Time is running out for the airline, as the 270-day insolvency process runs out in March
Even as the deadline to submit bids for Jet Airways expires later on February 17, there is apprehension in the industry if the airline will finally get a bid, or if there will be yet another extension.
Two suitors remain. One is South America’s Synergy Group that has now been trying to woo Jet Airways for nearly six months but has not been able to submit a bid yet.
The second is the newcomer Prudent ARC, a New Delhi-based firm that put in the Expression of Interest on January 15.
Even as there is murmur of a new interest in Jet Airways, will the airline land a proposal?
In the last one month, a couple of interesting developments have occurred, signally that, while some have moved ahead, others are still hoping for a revival of the airline that suspended its operations in April 2019.
Vinay Dube, who was the chief executive when Jet Airways was forced to stop operations, has taken over as the CEO of GoAir. Soon after exiting Jet Airways in May 2019, Dube started advising GoAir.
To his credit, say insiders, Dube rallied around several Jet Airways stakeholders - including its employees - to find a way to keep the airline flying. Surely, there was no quick fix for the carrier that now has a total liability north of Rs 20,000 crore. It owes banks about Rs 8,000 crore.
In another development, The Economic Times reported that employees of JetLite, the low cost arm of Jet Airways, had moved the National Company Law Tribunal, to be included in the latter’s insolvency process.
As Moneycontrol reported in 2019, the resolution professional overseeing the insolvency process had rejected claims of JetLite employees.
JetLite was formerly Air Sahara, bought by Jet Airways in 2007. Consequently, it operated as a budget carrier. JetLite remained a separate entity, and its brand was Jet Konnect. It was a part of the Jet Airways “group”. And, that is probably the reason for the rejection.

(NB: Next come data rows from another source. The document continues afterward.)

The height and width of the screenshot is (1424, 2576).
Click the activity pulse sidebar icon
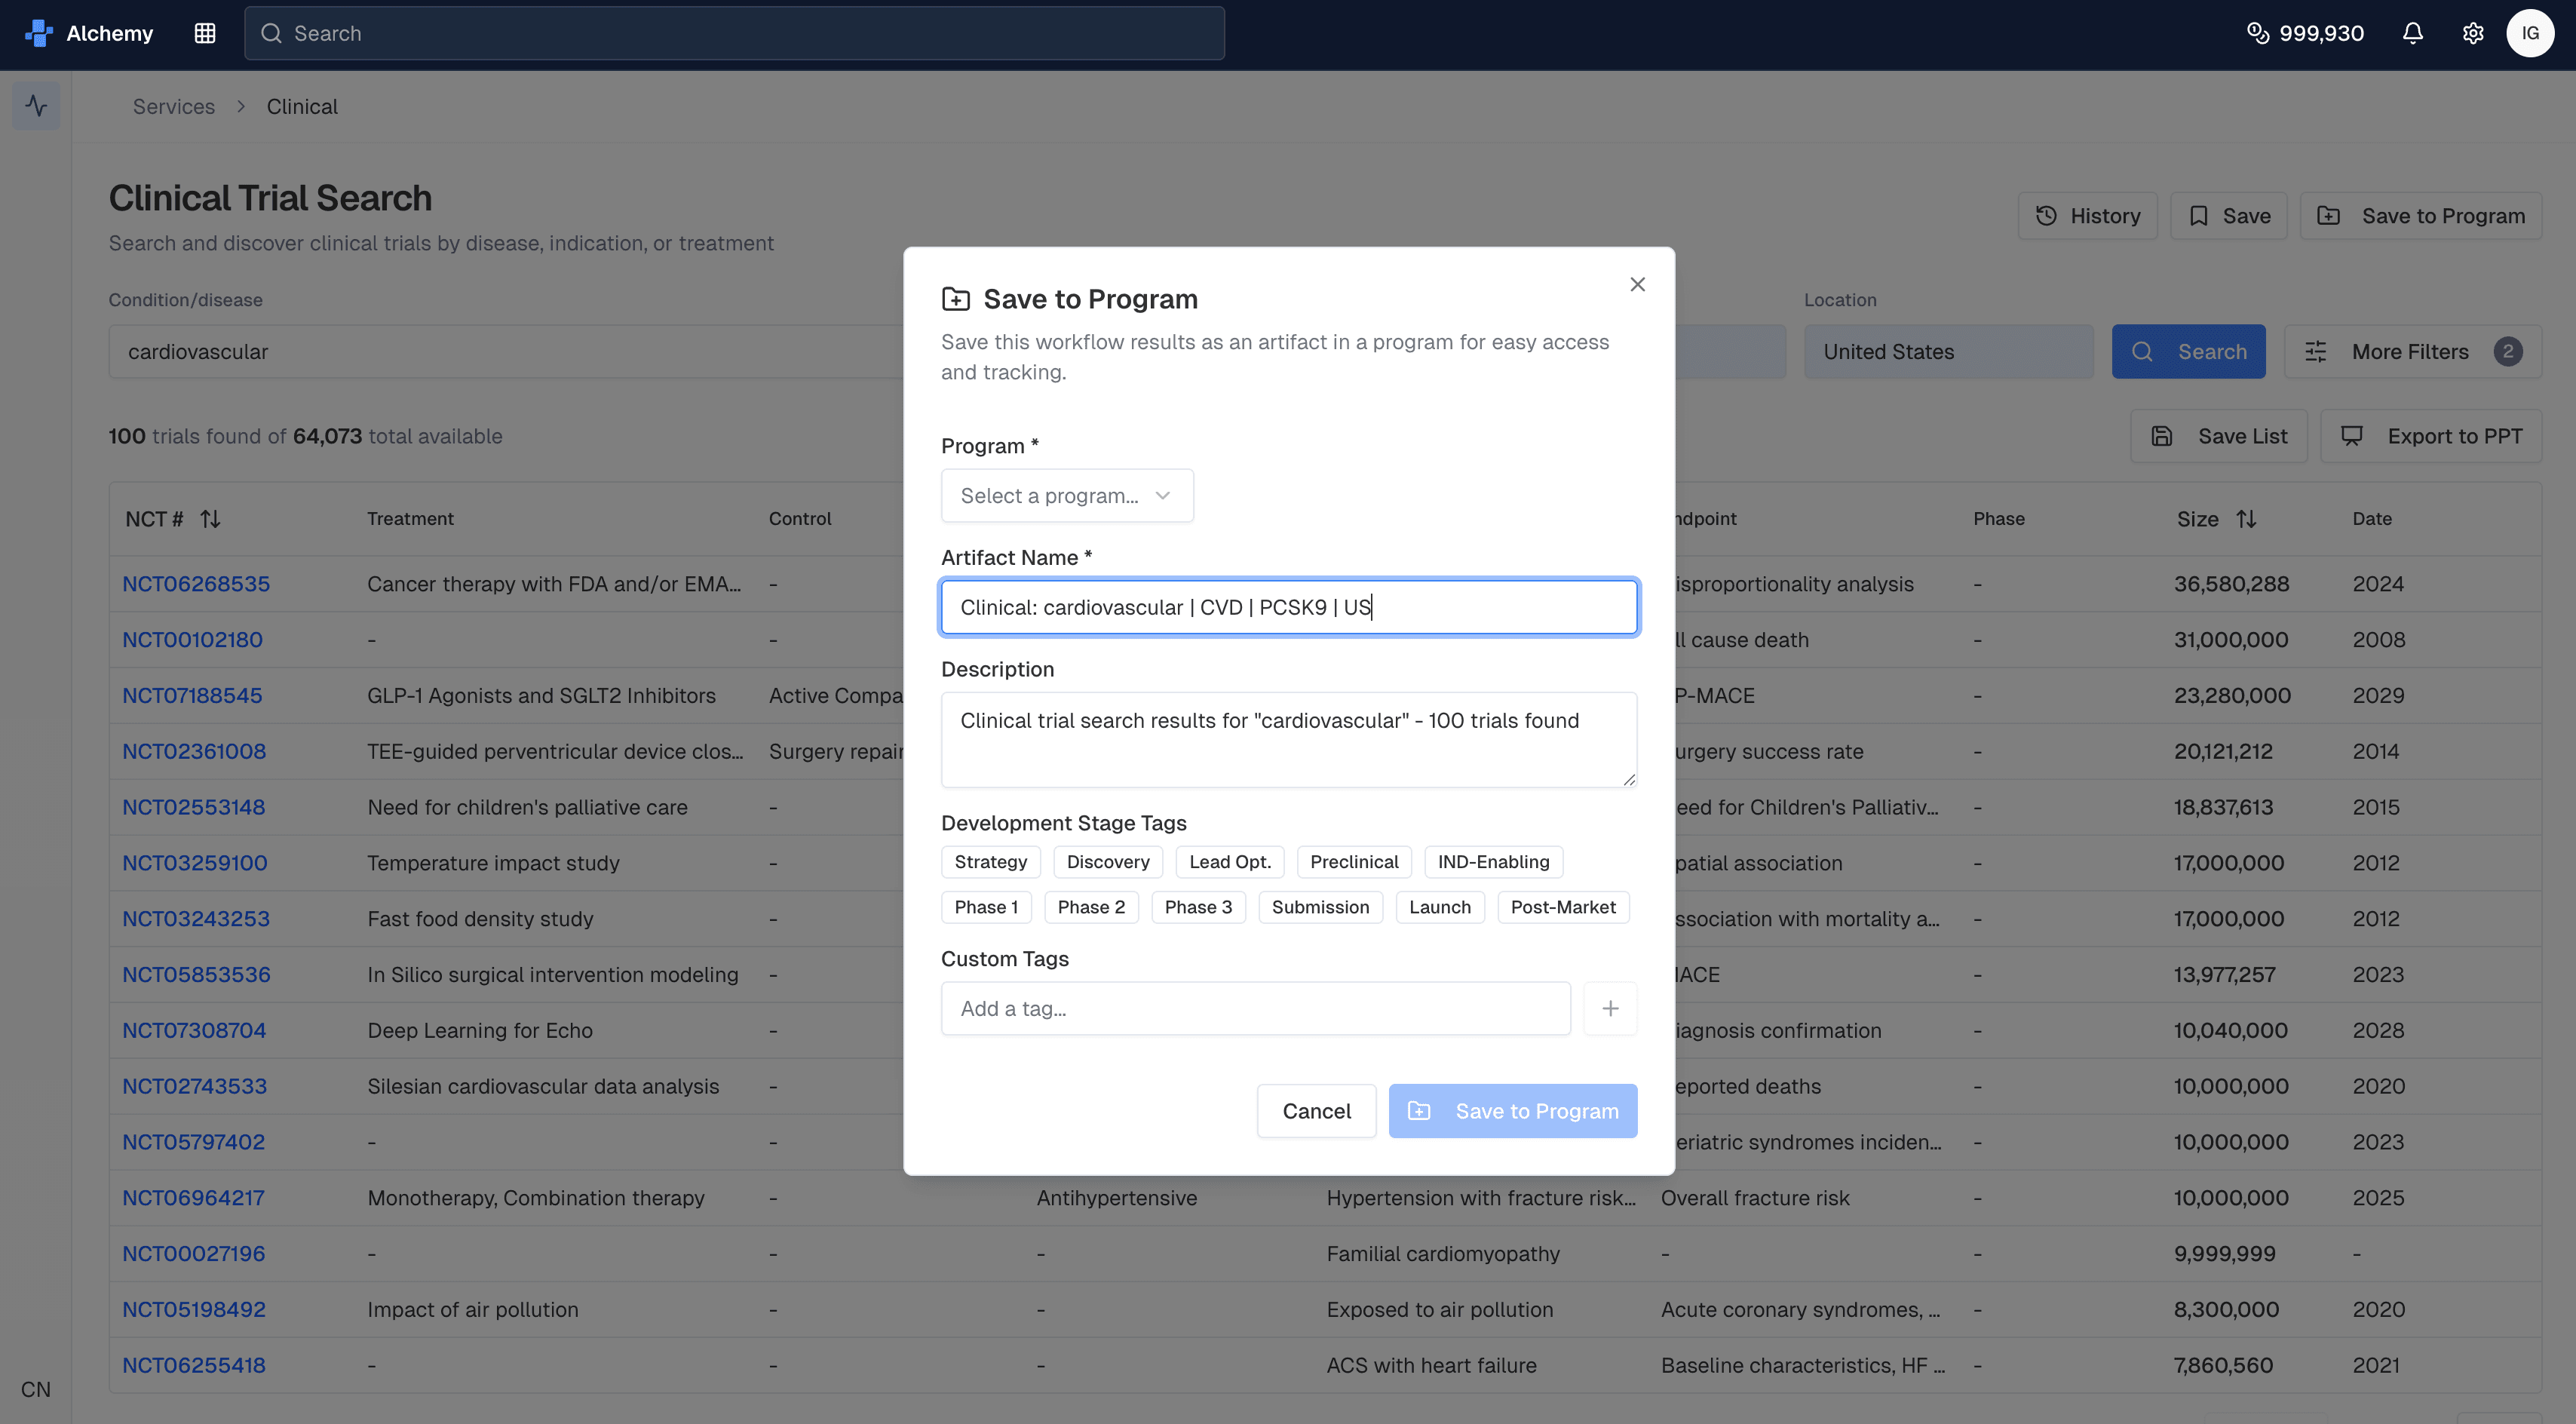(36, 106)
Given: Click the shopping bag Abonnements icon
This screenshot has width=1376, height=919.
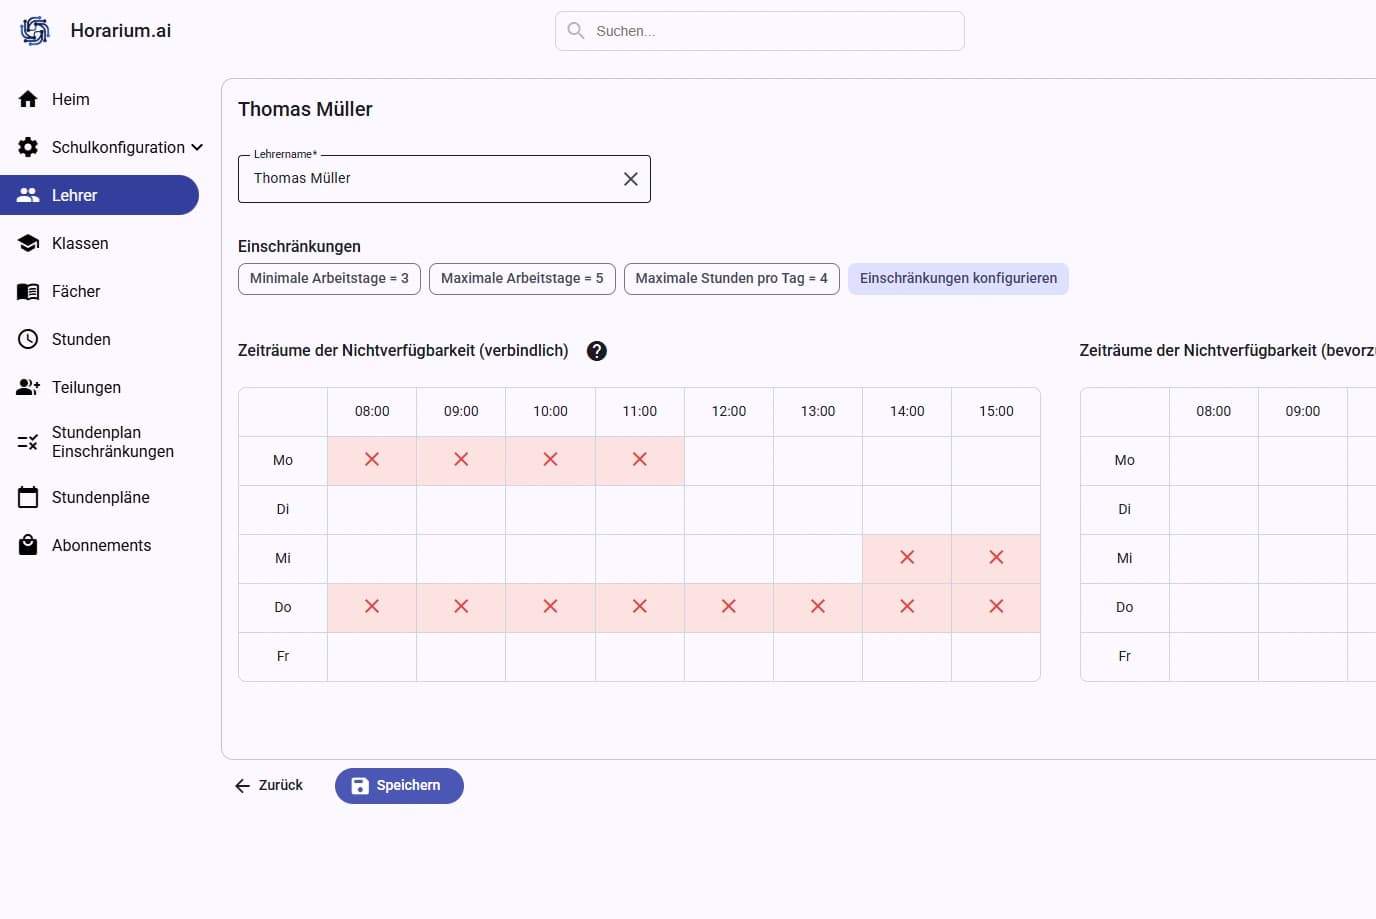Looking at the screenshot, I should [28, 545].
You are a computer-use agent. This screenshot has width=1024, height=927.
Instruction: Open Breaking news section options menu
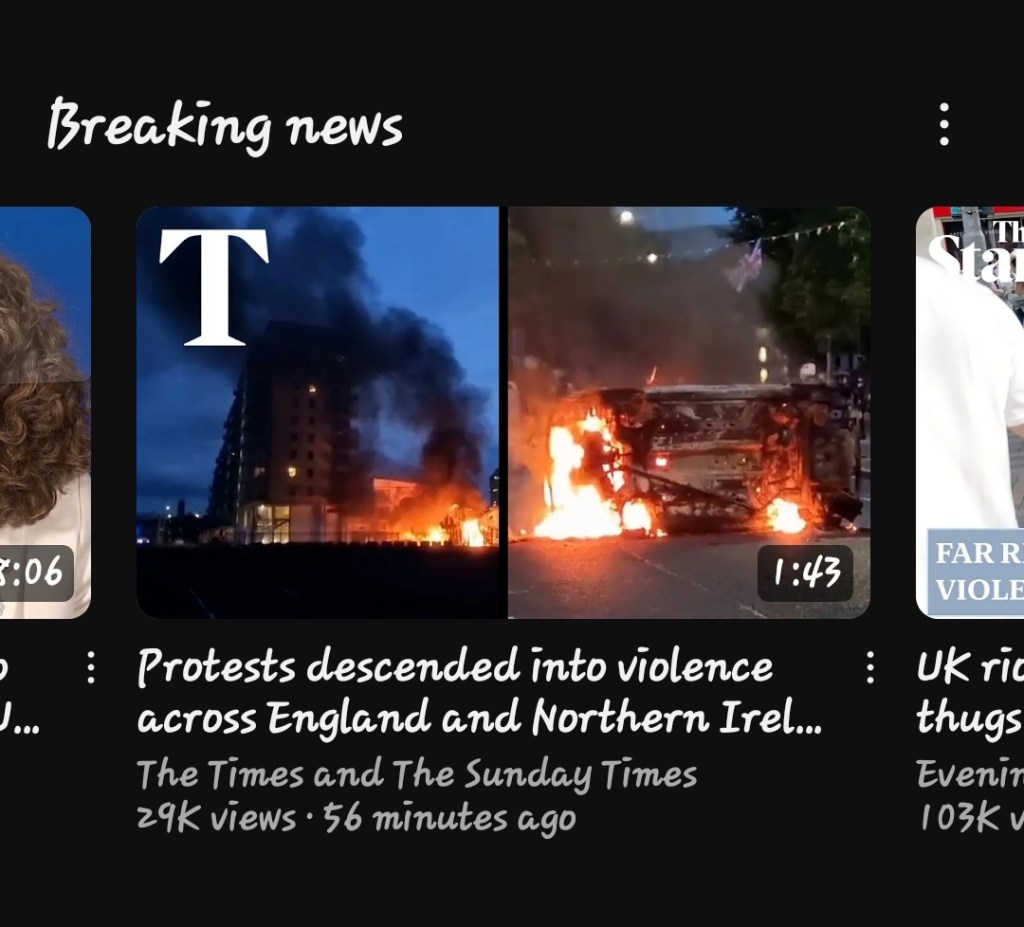944,124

JetLite employees have claims of about Rs 50 crore, which may seem like a small amount compared to the total claim. But it is a reminder that thousands of employees of the airline are still hopeful that the insolvency process will end with a new owner, who will clear their salary arrears.But, time is running out. The 270-day period of the insolvency process ends in the second week of March, just a month away. Will the Jet Airways lenders manage to get a buyer? Or, as it increasingly seems, will the once-feted airline head for liquidity?